ESI is part of the government’s efforts to push the National Esports Roadmap forward, in hopes of accelerating the growth of Malaysian esports. The roadmap and core focuses of ESI were announced at its launch event yesterday, with Phase One’s plan consisting of:

  1. Creating a platform to centralise the Malaysian esports ecosystem, including an online tournament feature;
  2. Forming the Malaysia Esports Circuit, comprising the Malaysia Esports Championship and the Malaysia Esports League, and points earned from these tournaments will be calculated in said platform;
  3. Launching the Esports Conference series, a networking and discourse platform for esports, later this year;
  4. Advocating for a better regulatory framework and clearer guidelines in the esports sphere.
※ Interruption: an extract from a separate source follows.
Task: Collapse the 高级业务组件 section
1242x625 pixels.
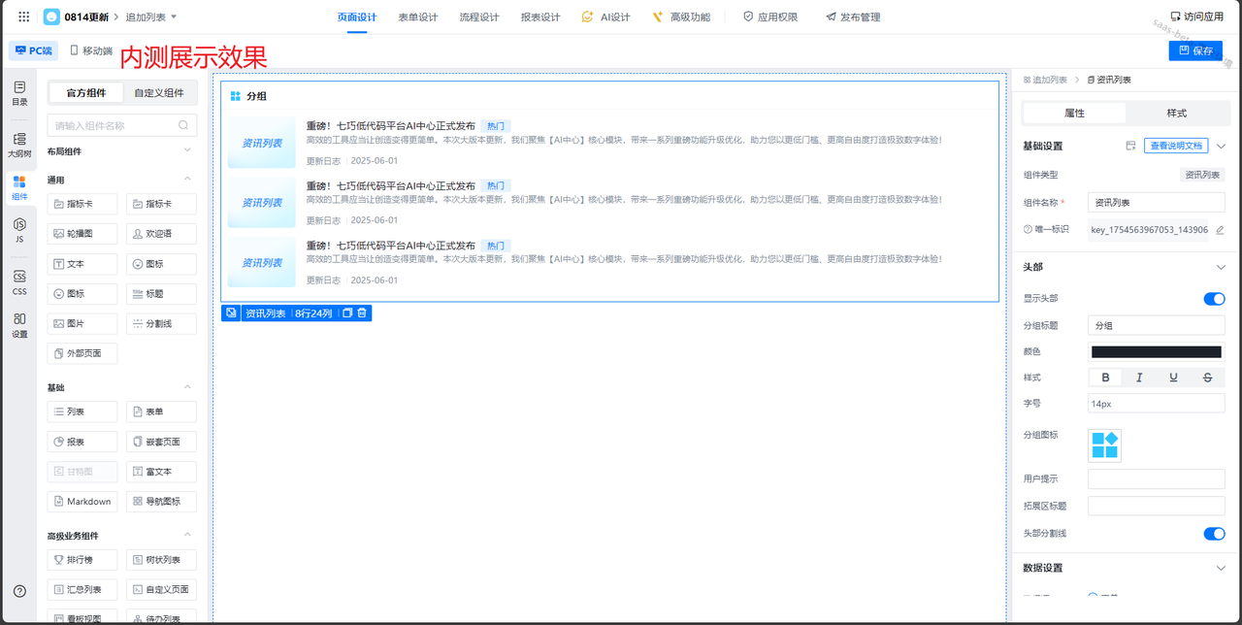Action: (187, 535)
Aside from the above, a Capacity Building programme - which aims to raise the professional standards of Malaysia’s esports by tutoring organisers, team managers and coaches - is slated to begin next year. KBS’s official Esports Hub is also currently being constructed in Spacerubix, Puchong, to serve as a training ground for both professional and amateur e-athletes, as well as an event/tournament venue and a networking area for the athletes, coaches and industry players.
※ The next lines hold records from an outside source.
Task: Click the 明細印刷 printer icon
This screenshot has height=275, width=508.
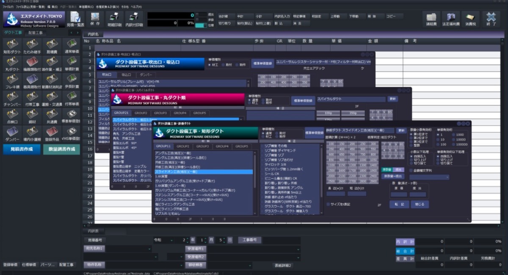Action: point(113,18)
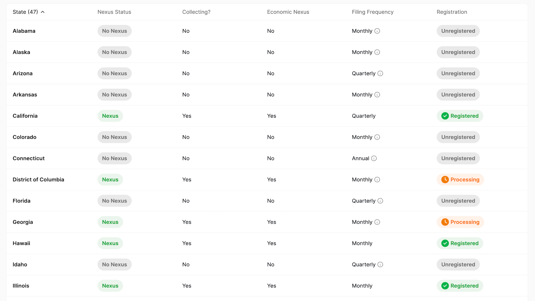Click the clock icon on Georgia's Processing badge
This screenshot has height=301, width=535.
(x=445, y=222)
One of the challenges that ESI hopes to tackle is fragmented tournaments across the nation. “We have so many esports tournaments here, but they’re not centralised, which is why we’re introducing the Malaysia Esports Circuit,” Ahmed explained, adding that the online tournament feature will assist in bringing about a central platform that’s easily accessible by everyone. This is one of several issues that ESI are dead set on solving, and it’s a journey that they’re in for the long haul.

“I would like to humbly say this to the experienced players, teams, organisers, publishers: as the new kids on the block, we would like to be of assistance to you and complement the work that you do; we want to support you in every way that we can,” Ahmed expressed.

The ESI launch event yesterday saw the Minister of Youth and Sports, Yang Berhormat Dato’ Sri Reezal Merican Naina Merican, officiating the event. In attendance was also Datuk M Noor Azman Bin Taib, Secretary General of KBS, and of course, Ahmed Faris himself.

Yang Berhormat Dato’ Sri Reezal Merican Naina Merican, Minister of Youth and Sports.

ESI’s partners include the Malaysia Electronic Sport Federation (MESF), eGG Network (what an honour!), Techninier, VC Media & Consultancy (VCMC) and Geek Fam.